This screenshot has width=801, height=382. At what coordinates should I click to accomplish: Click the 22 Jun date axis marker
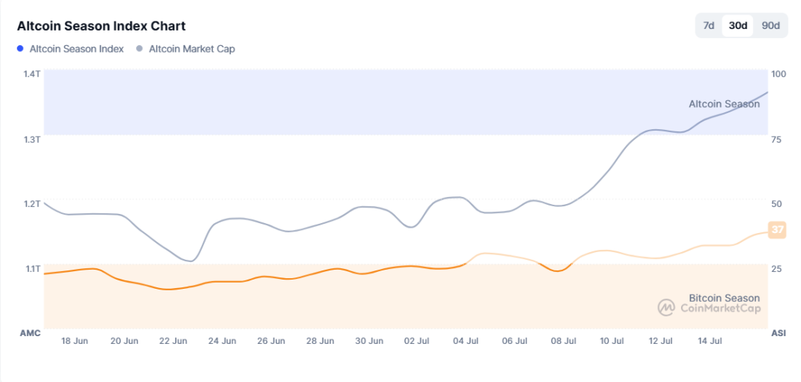click(x=174, y=341)
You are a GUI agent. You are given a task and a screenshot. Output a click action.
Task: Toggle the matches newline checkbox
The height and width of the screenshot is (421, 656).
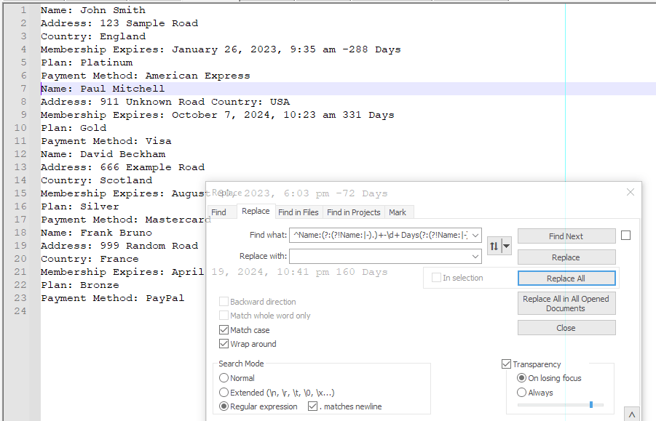[312, 406]
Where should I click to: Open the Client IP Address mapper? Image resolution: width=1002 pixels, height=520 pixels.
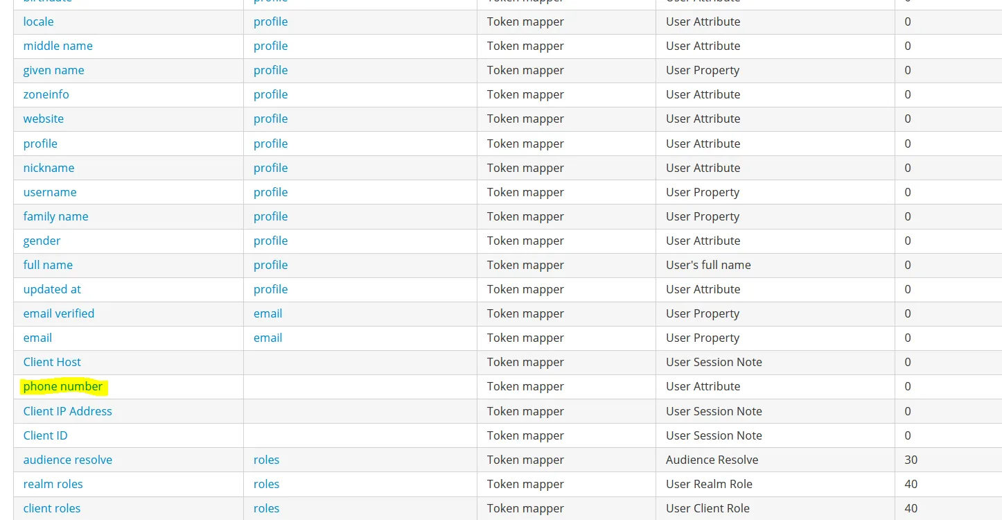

+ + + + +

Convert the records, from their first line through the line containing "click(x=174, y=341)" (both ends included), into a Markdown table with the columns Row and Line, numbering each line and skipping blank ones. Omit the pictures from the table.

COMPLETE RESPONSE:
| Row | Line |
|---|---|
| 1 | This screenshot has width=801, height=382. At what coordinates should I click to accomplish: Click the 22 Jun date axis marker |
| 2 | click(x=174, y=341) |